Las Vegas Sun

March 28, 2024

SUN EDITORIAL:

Providing open access

Republican, Democrat lead push to increase transparency in government

If you ask the federal government for information, be prepared to wait. The federal law that governs the release of documents, the Freedom of Information Act, requires a timely response, but that doesn’t mean you’ll get one.

Information has often been slow to come out of the federal government, despite the requirements. For example, the Homeland Security Department had a backlog of nearly 19,000 FOIA requests in 2009. The Justice Department’s backlog was nearly 5,000 requests.

Sens. Patrick Leahy and John Cornyn recently introduced legislation designed to address the way the government handles public requests for information. The Faster FOIA Act would create a bipartisan commission to study backlogs and report back to Congress with recommendations to shorten the time the public waits for information, and otherwise improve the law.

The delay in releasing information, often just a stalling tactic, is unconscionable. The public has a right to know — quickly — what is going on in its government.

That is one thought that should unify people of every political persuasion. Take, for example, Leahy and Cornyn, a very unlikely pair. Leahy is a Democrat from Vermont, Cornyn a Republican from Texas. But in announcing the bill, Leahy made an important point: “I have said many times that open government is neither a Democratic issue, nor a Republican issue — it is truly an American value and virtue that we all must uphold.”

Indeed, and the New England liberal and the Texas conservative have worked for several years to make open government a bipartisan issue, having successfully sponsored other legislation intended to make government more open to the public.

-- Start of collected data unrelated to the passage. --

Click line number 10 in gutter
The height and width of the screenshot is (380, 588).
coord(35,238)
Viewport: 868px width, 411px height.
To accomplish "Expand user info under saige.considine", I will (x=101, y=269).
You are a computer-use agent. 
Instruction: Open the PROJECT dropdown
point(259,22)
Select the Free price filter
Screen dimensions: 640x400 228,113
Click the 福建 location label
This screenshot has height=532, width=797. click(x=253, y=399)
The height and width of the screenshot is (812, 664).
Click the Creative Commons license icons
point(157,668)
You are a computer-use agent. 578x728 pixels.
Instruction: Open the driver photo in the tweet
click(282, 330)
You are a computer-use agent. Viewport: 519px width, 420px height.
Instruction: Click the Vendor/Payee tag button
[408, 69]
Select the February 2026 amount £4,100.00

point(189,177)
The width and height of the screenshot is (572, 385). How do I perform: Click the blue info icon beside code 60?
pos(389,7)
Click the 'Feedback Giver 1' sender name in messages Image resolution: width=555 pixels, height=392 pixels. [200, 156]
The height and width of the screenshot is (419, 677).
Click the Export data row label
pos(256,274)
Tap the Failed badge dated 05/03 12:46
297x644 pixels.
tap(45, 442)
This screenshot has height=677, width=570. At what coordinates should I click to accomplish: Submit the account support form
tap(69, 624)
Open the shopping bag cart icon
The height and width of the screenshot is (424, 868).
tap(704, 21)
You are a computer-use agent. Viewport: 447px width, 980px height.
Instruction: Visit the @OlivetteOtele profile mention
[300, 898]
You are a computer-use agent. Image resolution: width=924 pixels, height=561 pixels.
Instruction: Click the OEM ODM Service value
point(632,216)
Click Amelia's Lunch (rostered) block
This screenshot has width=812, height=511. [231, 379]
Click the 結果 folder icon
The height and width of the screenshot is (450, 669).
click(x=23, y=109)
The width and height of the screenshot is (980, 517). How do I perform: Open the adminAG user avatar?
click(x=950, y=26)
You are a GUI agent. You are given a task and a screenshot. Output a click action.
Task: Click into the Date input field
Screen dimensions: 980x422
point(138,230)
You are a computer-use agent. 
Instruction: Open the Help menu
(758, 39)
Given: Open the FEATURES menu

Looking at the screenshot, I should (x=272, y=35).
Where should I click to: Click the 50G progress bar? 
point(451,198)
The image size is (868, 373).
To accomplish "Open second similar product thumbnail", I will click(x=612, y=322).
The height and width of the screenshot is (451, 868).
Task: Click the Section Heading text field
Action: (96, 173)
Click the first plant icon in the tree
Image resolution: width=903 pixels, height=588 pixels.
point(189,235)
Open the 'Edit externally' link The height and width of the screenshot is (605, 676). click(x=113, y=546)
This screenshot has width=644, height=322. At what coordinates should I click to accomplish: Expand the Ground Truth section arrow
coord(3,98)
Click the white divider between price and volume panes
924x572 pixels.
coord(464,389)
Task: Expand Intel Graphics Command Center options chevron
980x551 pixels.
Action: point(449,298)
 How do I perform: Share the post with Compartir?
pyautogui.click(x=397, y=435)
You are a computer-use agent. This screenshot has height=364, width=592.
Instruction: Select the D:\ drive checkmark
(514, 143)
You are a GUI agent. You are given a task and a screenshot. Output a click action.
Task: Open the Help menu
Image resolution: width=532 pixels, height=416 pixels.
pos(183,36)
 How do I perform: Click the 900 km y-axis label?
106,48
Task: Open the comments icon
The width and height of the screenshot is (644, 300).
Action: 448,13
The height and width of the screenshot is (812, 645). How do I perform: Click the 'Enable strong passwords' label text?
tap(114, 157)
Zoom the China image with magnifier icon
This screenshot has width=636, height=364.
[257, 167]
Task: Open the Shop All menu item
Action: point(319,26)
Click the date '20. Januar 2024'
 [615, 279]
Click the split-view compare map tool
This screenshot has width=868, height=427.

Over the years, FOIA has had a huge effect. Information released through the law has led to the recall of dangerous products, including the Ford Pinto and a widely used food dye. There have been countless other stories in which fraud, corruption and waste have been exposed, as have controversial government policies. (The Bush administration’s infamous torture memos came out through FOIA requests.)

Before the law went into effect in 1967, the public didn’t have a clear right to know. In the years since, Congress has continued to push federal agencies, which are mandated to have offices that respond to public requests for information. Unfortunately, the bureaucracy hasn’t always worked with the public to make information quickly or easily available, and that’s why the work of Leahy and Cornyn is so important.

After all of the rancor in the past year, it is good to see two senators from opposing political viewpoints come together on such a vital issue.